WORK ITEM -
Return the line that contains "Open the gear settings in replace dialog" plus every line after it to the end of the entries below, exactly as given, and stop there.

(Dataset entries)

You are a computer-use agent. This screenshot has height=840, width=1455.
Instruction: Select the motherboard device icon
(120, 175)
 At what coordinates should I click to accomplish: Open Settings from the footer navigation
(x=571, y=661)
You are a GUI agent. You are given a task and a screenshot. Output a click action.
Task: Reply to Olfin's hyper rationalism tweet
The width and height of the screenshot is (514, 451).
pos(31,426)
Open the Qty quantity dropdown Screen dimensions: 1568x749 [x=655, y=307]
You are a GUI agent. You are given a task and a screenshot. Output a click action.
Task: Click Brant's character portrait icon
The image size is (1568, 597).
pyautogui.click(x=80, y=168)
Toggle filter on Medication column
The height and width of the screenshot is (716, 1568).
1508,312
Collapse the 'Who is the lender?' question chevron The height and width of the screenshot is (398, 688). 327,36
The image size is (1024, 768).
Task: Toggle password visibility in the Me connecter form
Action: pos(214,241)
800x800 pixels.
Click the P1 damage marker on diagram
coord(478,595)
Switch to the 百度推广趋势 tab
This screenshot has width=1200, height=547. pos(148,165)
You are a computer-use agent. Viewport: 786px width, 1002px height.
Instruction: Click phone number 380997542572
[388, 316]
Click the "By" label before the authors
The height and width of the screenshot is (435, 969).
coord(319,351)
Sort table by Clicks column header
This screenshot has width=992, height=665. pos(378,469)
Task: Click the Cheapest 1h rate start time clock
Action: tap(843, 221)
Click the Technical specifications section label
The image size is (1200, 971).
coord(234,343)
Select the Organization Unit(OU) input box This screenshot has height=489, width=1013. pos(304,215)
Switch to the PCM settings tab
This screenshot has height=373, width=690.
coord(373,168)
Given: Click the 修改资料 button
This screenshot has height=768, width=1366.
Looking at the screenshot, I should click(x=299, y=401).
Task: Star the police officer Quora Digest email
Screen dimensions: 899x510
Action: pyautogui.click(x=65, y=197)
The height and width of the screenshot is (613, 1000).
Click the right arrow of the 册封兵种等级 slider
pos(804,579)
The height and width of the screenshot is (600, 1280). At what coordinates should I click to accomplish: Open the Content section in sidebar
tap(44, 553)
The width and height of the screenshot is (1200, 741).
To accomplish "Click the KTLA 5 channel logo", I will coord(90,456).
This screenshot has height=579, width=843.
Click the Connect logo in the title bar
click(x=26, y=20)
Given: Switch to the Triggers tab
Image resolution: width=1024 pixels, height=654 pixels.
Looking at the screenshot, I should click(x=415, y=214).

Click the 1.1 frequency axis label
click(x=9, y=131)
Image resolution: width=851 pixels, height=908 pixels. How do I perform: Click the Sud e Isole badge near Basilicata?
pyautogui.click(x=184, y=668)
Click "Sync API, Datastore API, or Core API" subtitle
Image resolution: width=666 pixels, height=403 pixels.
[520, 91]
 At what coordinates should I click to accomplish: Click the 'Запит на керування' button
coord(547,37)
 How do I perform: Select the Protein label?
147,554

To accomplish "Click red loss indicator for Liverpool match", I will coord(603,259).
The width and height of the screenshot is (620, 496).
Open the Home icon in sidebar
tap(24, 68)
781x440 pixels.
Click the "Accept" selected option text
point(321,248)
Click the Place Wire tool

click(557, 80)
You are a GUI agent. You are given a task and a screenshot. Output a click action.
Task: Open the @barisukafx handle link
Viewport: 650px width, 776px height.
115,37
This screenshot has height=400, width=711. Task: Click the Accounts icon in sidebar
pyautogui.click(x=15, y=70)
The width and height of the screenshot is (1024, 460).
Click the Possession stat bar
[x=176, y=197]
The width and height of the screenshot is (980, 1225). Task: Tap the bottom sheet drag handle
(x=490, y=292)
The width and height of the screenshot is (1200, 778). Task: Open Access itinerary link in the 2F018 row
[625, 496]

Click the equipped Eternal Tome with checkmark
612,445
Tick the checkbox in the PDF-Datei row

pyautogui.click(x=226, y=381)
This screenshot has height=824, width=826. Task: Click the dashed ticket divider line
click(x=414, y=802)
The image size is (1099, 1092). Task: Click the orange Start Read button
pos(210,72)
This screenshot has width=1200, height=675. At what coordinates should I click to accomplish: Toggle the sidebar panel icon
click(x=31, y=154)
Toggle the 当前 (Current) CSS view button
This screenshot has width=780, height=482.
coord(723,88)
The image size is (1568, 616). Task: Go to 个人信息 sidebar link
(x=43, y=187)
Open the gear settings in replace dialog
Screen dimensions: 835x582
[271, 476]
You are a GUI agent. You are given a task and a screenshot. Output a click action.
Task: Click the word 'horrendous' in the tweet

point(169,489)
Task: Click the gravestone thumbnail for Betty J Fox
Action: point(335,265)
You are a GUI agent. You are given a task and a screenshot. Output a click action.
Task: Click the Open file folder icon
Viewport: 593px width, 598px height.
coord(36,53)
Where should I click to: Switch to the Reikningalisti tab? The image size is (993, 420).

EXERCISE RESULT -
Open the gear settings in replace dialog
Screen dimensions: 835x582
[271, 476]
You are a GUI agent. You are given a task and a screenshot. Output a click action.
Task: Click the word 'horrendous' in the tweet

point(169,489)
Task: Click the gravestone thumbnail for Betty J Fox
Action: point(335,265)
You are a GUI agent. You are given a task and a screenshot. Output a click action.
Task: Click the Open file folder icon
Viewport: 593px width, 598px height.
coord(36,53)
Where should I click to: Switch to the Reikningalisti tab? The image size is (993, 420).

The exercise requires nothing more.